Data for locating displayed items
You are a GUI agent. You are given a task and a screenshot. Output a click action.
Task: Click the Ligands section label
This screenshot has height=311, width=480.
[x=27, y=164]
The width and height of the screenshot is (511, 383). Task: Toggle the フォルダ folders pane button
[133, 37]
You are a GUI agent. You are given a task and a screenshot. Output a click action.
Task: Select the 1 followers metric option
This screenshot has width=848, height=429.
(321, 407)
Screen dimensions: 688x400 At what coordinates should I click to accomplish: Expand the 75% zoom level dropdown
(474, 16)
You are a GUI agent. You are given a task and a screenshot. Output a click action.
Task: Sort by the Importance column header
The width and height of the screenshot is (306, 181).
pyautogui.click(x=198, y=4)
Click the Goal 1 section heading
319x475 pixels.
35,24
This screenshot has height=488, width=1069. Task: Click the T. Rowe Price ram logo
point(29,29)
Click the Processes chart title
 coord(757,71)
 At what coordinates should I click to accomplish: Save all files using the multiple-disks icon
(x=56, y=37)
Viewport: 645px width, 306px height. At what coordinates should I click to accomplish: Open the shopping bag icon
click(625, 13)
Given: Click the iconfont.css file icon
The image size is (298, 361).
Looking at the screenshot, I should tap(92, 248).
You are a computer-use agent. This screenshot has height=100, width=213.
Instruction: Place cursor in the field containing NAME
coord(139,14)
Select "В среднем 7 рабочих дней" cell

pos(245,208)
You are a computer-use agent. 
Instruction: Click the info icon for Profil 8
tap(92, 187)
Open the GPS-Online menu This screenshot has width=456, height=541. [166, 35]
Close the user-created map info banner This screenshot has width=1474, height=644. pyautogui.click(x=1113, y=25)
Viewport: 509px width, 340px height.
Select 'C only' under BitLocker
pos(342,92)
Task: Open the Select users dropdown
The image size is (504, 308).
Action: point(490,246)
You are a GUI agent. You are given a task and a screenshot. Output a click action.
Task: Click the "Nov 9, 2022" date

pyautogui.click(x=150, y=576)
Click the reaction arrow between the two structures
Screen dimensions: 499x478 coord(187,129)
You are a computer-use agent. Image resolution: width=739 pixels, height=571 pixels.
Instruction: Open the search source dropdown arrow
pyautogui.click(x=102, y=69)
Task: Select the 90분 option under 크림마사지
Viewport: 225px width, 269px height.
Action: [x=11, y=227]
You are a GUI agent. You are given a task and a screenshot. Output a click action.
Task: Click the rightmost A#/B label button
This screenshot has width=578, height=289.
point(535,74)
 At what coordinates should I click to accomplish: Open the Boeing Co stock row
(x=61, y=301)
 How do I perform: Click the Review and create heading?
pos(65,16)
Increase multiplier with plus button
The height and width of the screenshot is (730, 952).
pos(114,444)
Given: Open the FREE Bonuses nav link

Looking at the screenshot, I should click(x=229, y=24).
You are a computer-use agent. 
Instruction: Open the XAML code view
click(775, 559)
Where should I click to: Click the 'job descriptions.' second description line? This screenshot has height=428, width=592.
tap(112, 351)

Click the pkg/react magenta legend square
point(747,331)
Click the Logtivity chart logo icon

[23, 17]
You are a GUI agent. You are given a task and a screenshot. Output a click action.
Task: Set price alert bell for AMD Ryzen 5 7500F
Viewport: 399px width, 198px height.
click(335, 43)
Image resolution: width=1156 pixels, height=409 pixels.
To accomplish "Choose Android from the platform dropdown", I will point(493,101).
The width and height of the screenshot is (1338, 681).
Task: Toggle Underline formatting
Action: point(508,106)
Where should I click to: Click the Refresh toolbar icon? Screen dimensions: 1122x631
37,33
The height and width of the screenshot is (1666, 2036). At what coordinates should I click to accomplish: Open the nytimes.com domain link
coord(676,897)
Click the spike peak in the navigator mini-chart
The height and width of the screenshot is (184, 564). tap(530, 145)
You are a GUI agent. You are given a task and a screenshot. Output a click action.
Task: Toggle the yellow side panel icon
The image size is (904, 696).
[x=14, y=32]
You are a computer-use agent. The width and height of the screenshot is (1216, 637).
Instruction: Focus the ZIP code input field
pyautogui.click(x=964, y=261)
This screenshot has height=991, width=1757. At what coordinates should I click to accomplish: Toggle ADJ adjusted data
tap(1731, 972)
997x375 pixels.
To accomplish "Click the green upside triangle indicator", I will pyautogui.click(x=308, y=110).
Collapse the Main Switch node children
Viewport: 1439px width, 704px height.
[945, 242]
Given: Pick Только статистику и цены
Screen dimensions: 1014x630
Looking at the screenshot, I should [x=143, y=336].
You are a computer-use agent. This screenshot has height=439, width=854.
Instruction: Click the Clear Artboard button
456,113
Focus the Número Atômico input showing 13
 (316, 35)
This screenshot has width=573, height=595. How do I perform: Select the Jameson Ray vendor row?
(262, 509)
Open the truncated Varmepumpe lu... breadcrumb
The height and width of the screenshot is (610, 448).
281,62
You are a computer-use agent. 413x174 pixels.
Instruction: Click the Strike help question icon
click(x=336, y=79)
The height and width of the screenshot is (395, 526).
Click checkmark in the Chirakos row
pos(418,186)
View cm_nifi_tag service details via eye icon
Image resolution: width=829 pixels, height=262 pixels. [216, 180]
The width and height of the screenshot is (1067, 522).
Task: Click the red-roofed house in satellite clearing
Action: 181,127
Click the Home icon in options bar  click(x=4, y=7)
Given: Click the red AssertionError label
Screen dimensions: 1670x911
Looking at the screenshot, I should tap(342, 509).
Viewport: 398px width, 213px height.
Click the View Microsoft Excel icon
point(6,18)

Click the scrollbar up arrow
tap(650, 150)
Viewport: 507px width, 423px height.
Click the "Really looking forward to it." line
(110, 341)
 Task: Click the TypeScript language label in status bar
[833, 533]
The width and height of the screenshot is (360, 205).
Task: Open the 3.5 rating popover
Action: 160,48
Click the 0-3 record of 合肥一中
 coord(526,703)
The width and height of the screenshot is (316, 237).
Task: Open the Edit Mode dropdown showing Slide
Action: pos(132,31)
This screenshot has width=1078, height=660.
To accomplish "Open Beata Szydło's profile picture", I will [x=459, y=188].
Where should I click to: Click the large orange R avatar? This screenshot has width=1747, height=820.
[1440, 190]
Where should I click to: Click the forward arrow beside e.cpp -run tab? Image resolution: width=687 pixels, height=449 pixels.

- [Problem statement]:
Copy out all of the data above, line for line, with no changes.

- [Exercise response]:
You are a GUI agent. You are given a task and a screenshot. Output a click action.
Task: Click the Ligands section label
This screenshot has height=311, width=480.
[x=27, y=164]
The width and height of the screenshot is (511, 383). Task: Toggle the フォルダ folders pane button
[133, 37]
You are a GUI agent. You are given a task and a screenshot. Output a click action.
Task: Select the 1 followers metric option
This screenshot has width=848, height=429.
(321, 407)
Screen dimensions: 688x400 At what coordinates should I click to accomplish: Expand the 75% zoom level dropdown
(474, 16)
You are a GUI agent. You are given a task and a screenshot. Output a click action.
Task: Sort by the Importance column header
The width and height of the screenshot is (306, 181).
pyautogui.click(x=198, y=4)
Click the Goal 1 section heading
319x475 pixels.
35,24
This screenshot has height=488, width=1069. Task: Click the T. Rowe Price ram logo
point(29,29)
Click the Processes chart title
 coord(757,71)
 At what coordinates should I click to accomplish: Save all files using the multiple-disks icon
(x=56, y=37)
Viewport: 645px width, 306px height. At what coordinates should I click to accomplish: Open the shopping bag icon
click(625, 13)
Given: Click the iconfont.css file icon
The image size is (298, 361).
Looking at the screenshot, I should tap(92, 248).
You are a computer-use agent. This screenshot has height=100, width=213.
Instruction: Place cursor in the field containing NAME
coord(139,14)
Select "В среднем 7 рабочих дней" cell

pos(245,208)
You are a computer-use agent. 
Instruction: Click the info icon for Profil 8
tap(92, 187)
Open the GPS-Online menu This screenshot has width=456, height=541. [166, 35]
Close the user-created map info banner This screenshot has width=1474, height=644. pyautogui.click(x=1113, y=25)
Viewport: 509px width, 340px height.
Select 'C only' under BitLocker
pos(342,92)
Task: Open the Select users dropdown
The image size is (504, 308).
Action: point(490,246)
You are a GUI agent. You are given a task and a screenshot. Output a click action.
Task: Click the "Nov 9, 2022" date

pyautogui.click(x=150, y=576)
Click the reaction arrow between the two structures
Screen dimensions: 499x478 coord(187,129)
You are a computer-use agent. Image resolution: width=739 pixels, height=571 pixels.
Instruction: Open the search source dropdown arrow
pyautogui.click(x=102, y=69)
Task: Select the 90분 option under 크림마사지
Viewport: 225px width, 269px height.
Action: [x=11, y=227]
You are a GUI agent. You are given a task and a screenshot. Output a click action.
Task: Click the rightmost A#/B label button
This screenshot has width=578, height=289.
point(535,74)
 At what coordinates should I click to accomplish: Open the Boeing Co stock row
(x=61, y=301)
 How do I perform: Click the Review and create heading?
pos(65,16)
Increase multiplier with plus button
The height and width of the screenshot is (730, 952).
pos(114,444)
Given: Open the FREE Bonuses nav link

Looking at the screenshot, I should click(x=229, y=24).
You are a computer-use agent. 
Instruction: Open the XAML code view
click(775, 559)
Where should I click to: Click the 'job descriptions.' second description line? This screenshot has height=428, width=592.
tap(112, 351)

Click the pkg/react magenta legend square
point(747,331)
Click the Logtivity chart logo icon

[23, 17]
You are a GUI agent. You are given a task and a screenshot. Output a click action.
Task: Set price alert bell for AMD Ryzen 5 7500F
Viewport: 399px width, 198px height.
click(335, 43)
Image resolution: width=1156 pixels, height=409 pixels.
To accomplish "Choose Android from the platform dropdown", I will point(493,101).
The width and height of the screenshot is (1338, 681).
Task: Toggle Underline formatting
Action: point(508,106)
Where should I click to: Click the Refresh toolbar icon? Screen dimensions: 1122x631
37,33
The height and width of the screenshot is (1666, 2036). At what coordinates should I click to accomplish: Open the nytimes.com domain link
coord(676,897)
Click the spike peak in the navigator mini-chart
The height and width of the screenshot is (184, 564). tap(530, 145)
You are a GUI agent. You are given a task and a screenshot. Output a click action.
Task: Toggle the yellow side panel icon
The image size is (904, 696).
[x=14, y=32]
You are a computer-use agent. The width and height of the screenshot is (1216, 637).
Instruction: Focus the ZIP code input field
pyautogui.click(x=964, y=261)
This screenshot has height=991, width=1757. At what coordinates should I click to accomplish: Toggle ADJ adjusted data
tap(1731, 972)
997x375 pixels.
To accomplish "Click the green upside triangle indicator", I will pyautogui.click(x=308, y=110).
Collapse the Main Switch node children
Viewport: 1439px width, 704px height.
[945, 242]
Given: Pick Только статистику и цены
Screen dimensions: 1014x630
Looking at the screenshot, I should [x=143, y=336].
You are a computer-use agent. This screenshot has height=439, width=854.
Instruction: Click the Clear Artboard button
456,113
Focus the Número Atômico input showing 13
 (316, 35)
This screenshot has width=573, height=595. How do I perform: Select the Jameson Ray vendor row?
(262, 509)
Open the truncated Varmepumpe lu... breadcrumb
The height and width of the screenshot is (610, 448).
281,62
You are a computer-use agent. 413x174 pixels.
Instruction: Click the Strike help question icon
click(x=336, y=79)
The height and width of the screenshot is (395, 526).
Click checkmark in the Chirakos row
pos(418,186)
View cm_nifi_tag service details via eye icon
Image resolution: width=829 pixels, height=262 pixels. [216, 180]
The width and height of the screenshot is (1067, 522).
Task: Click the red-roofed house in satellite clearing
Action: 181,127
Click the Home icon in options bar  click(x=4, y=7)
Given: Click the red AssertionError label
Screen dimensions: 1670x911
Looking at the screenshot, I should tap(342, 509).
Viewport: 398px width, 213px height.
Click the View Microsoft Excel icon
point(6,18)

Click the scrollbar up arrow
tap(650, 150)
Viewport: 507px width, 423px height.
Click the "Really looking forward to it." line
(110, 341)
 Task: Click the TypeScript language label in status bar
[833, 533]
The width and height of the screenshot is (360, 205).
Task: Open the 3.5 rating popover
Action: 160,48
Click the 0-3 record of 合肥一中
 coord(526,703)
The width and height of the screenshot is (316, 237).
Task: Open the Edit Mode dropdown showing Slide
Action: pos(132,31)
This screenshot has width=1078, height=660.
To accomplish "Open Beata Szydło's profile picture", I will [x=459, y=188].
Where should I click to: Click the large orange R avatar? This screenshot has width=1747, height=820.
[1440, 190]
Where should I click to: Click the forward arrow beside e.cpp -run tab? Image resolution: width=687 pixels, height=449 pixels.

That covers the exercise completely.